Leave The Whistle In The Pocket
How do you coach transition play? Do you coach transition play? Have you considered it? If not, it’s probably time you did, as in team sports the attacking team will get the ball from either structured or unstructured possession sources, with the later highlighting a need to be proficient in transition play.
Structured possession such as set-piece starters (line-outs, scrums, centre-passes, corners, side-line starters) are usually when the game stops for a moment and players have time to make decisions. Everyone knows where the ball is coming from.
Unstructured possession usually comes from turnovers, such as mistakes, intercepts and kicks. Gaining possession will happen, often sporadically during a match and decision-making time will be dramatically reduced, as players are unlikely to know where the ball is coming from. Your players will be transitioning from defence to attack and vice versa.
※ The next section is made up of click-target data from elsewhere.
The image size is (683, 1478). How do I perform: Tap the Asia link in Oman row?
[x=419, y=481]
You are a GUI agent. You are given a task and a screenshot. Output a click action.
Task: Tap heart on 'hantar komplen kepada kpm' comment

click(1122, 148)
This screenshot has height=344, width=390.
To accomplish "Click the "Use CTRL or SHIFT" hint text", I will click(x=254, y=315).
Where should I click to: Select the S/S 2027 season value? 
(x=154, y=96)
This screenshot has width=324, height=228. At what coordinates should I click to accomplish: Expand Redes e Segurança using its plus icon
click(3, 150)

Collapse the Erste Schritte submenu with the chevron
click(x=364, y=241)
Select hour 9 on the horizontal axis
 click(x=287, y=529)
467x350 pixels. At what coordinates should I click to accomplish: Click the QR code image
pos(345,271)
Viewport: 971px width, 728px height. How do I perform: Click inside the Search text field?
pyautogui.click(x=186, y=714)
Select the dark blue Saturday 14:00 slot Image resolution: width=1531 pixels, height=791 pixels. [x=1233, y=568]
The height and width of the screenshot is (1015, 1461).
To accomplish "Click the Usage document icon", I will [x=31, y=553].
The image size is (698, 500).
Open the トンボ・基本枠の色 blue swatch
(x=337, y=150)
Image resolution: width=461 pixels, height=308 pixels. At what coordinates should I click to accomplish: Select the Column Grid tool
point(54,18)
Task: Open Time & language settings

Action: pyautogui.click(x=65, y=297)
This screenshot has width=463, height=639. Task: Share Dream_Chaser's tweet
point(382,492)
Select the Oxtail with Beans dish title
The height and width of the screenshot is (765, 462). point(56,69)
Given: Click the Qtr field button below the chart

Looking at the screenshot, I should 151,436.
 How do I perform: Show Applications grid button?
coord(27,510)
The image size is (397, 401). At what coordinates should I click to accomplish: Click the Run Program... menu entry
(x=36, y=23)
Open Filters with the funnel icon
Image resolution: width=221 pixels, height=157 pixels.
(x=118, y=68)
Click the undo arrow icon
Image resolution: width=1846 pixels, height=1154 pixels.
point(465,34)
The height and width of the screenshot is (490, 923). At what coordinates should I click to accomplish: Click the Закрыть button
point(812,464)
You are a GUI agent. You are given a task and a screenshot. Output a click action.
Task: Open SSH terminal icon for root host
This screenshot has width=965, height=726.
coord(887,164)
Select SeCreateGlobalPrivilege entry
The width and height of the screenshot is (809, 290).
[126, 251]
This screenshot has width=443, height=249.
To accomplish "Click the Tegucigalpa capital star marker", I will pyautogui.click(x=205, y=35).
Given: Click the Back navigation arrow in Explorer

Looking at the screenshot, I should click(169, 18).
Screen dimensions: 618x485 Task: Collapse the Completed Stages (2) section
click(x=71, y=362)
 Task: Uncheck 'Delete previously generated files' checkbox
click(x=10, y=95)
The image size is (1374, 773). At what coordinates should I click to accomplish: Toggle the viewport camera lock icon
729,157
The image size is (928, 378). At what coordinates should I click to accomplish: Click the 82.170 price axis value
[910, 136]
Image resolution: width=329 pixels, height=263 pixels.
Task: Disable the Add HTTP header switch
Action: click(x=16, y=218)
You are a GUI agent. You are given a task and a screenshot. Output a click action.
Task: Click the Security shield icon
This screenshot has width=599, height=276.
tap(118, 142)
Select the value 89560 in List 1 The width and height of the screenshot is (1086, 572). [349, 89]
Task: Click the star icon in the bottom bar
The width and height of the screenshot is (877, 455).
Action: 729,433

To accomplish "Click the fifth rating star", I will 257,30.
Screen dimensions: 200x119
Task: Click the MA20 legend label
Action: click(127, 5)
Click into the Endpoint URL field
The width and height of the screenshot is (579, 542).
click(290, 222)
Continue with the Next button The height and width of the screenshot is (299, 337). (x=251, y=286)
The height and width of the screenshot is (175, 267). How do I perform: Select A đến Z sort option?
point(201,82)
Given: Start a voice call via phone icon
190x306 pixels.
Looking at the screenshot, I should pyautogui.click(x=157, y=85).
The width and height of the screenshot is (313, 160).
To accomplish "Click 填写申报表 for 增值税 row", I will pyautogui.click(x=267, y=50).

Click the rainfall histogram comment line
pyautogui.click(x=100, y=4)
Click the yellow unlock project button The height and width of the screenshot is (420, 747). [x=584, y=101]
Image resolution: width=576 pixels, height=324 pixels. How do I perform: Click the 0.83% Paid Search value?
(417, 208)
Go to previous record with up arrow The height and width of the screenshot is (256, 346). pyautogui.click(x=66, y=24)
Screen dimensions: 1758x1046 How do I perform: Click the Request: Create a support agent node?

It is likely that your biggest source of possession will be unstructured, of course this depends on the sport you coach. For example, in adult rugby approximately 56% of possession is unstructured, while kids rugby is as high as 75%. However, very few coaches set up practice environments to practice transition play, which is stifling opportunities for players and teams to practice a key part of the sport.
So how do you coach transition play? The easiest way is to set up games and then ‘leave the whistle in the pocket.’ You’ll find that your players will initially be hesitant and you may find yourself calling ‘play on,’ but they will soon get used to it. Look for how quickly they react and respond to get back in the game.